The most productive countries in the world are Denmark, Germany, the Netherlands and Norway. Interestingly, people in these countries work hours nearly equivalent to a 4-day week. In Denmark, for example, the average hours worked in 2020 were 32.5 and in Norway the figure is 33.7 hours a week.  

On the other end of the scale, Greece is less productive than Scandinavian countries and most European countries, and they work an average 38.8 hours a week. 

Stanford University conducted a study of the link between hours worked and productivity. They found that productivity dramatically drops after 8 hours of work, meaning that compressing 5 days of working hours into 4 days may prove to be counterproductive.

Greater equality

A 4-day working week may support a business’s move towards greater workplace gender equality. Research carried out by Sage into the gender pay gap found that around 2 million people in Britain do not work because of childcare issues, and nearly 90% of these are women. A 4-day working week, or more flexible working hours arrangements, may reduce childcare costs to allow more women to work. 

Decreased absenteeism

In 2020, absence from work due to mental health cost the UK economy a staggering £14 billion.

Decreased sickness absenteeism may be another advantage of the 4-day working week, subject to how the employee’s hours are arranged for the remainder of the week. 

A study conducted in Sweden found that nurses in a care home who worked 6 hours across 5 days were less likely to take sick leave because they were more rested and refreshed. These nurses were also found to be more engaged with their work because they organised 85% more activities for the patients they cared for.

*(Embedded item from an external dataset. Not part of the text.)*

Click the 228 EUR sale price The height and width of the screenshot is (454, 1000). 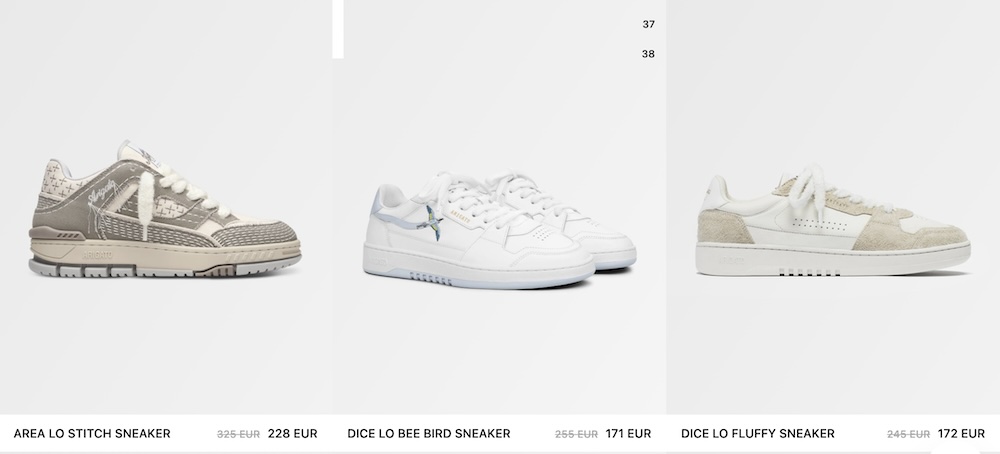pos(292,434)
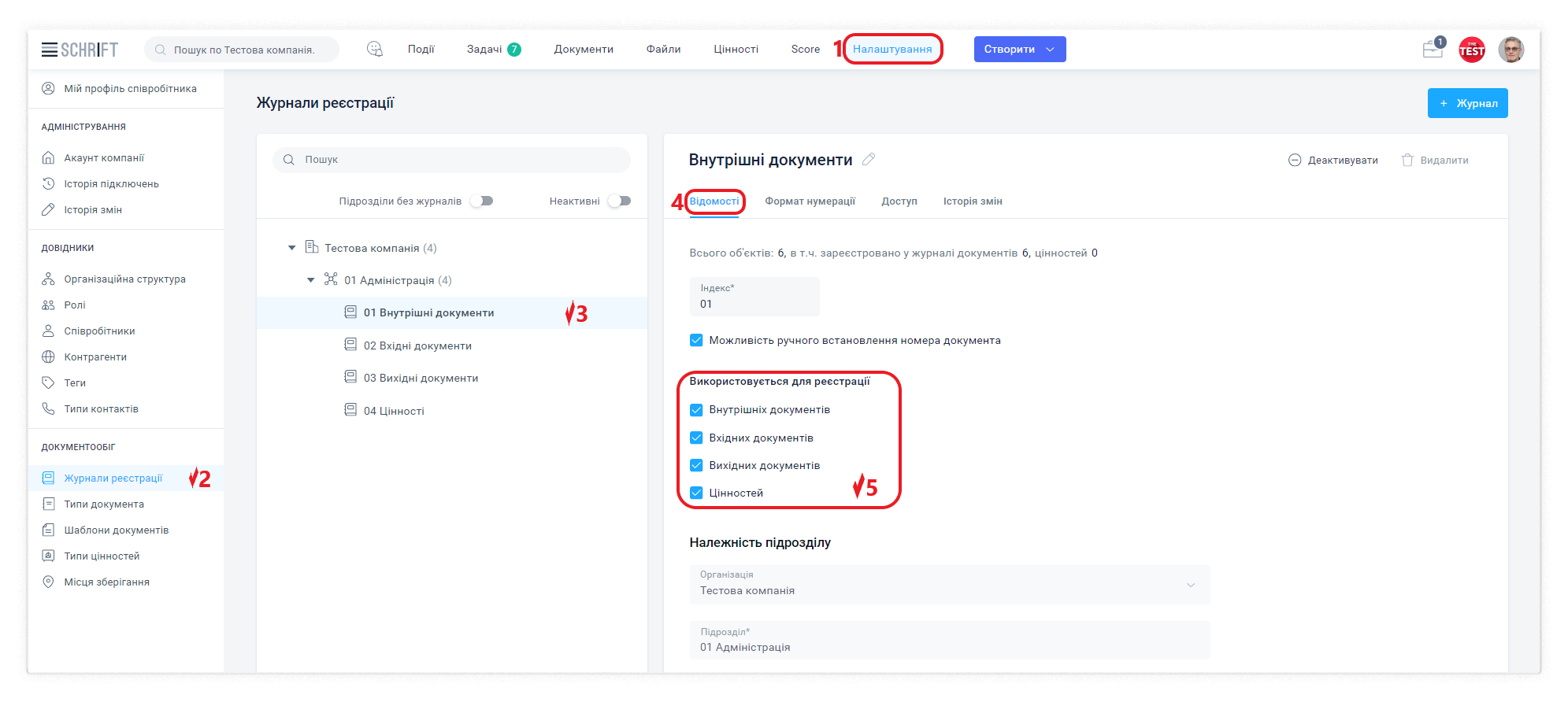Image resolution: width=1568 pixels, height=702 pixels.
Task: Toggle the Неактивні switch
Action: [x=620, y=201]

Potential drawbacks for employers and employees when introducing a 4-day working week 

There’s no silver bullet to flexible working, especially a major change such as a shift to a 4-day working week, and the policy does carry potential drawbacks. 

  • Compressed hours and shorter lunch breaks. If more hours are packed into fewer days this may increase levels of stress, burn-out and general unhappiness amongst employees. For employers this will almost certainly have a negative impact on overall productivity.
  • Pay may be decreased. A working week change may lower the wage bill for a business, but it could also lower employees’ morale and cost more in the long run. If an employee leaves to seek a higher salary, recruitment and missing resource has time and cost consequences for a business.
  • Poorer teamwork. Alex Soojung-Kim Pang, Programme Director at 4 Day Week Global, found that when employees are feeling under time pressure to finish their work in fewer hours, there is less collaboration between colleagues.
  • Dissatisfied customers. If clients and customers are unable to access a service or employees due to closures or reduced hours, they may become frustrated and take their business elsewhere. It has been suggested that AI and chatbots could overcome this customer service issue, but – as we all know – sometimes you just need to talk to a person to solve a problem.
  • Greater disconnection. Employees who are already disengaged at work become more disconnected when they work a 4-day week, according to Gallup. 

This guide has been prepared by Adroit Legal Services and is not intended to constitute legal advice.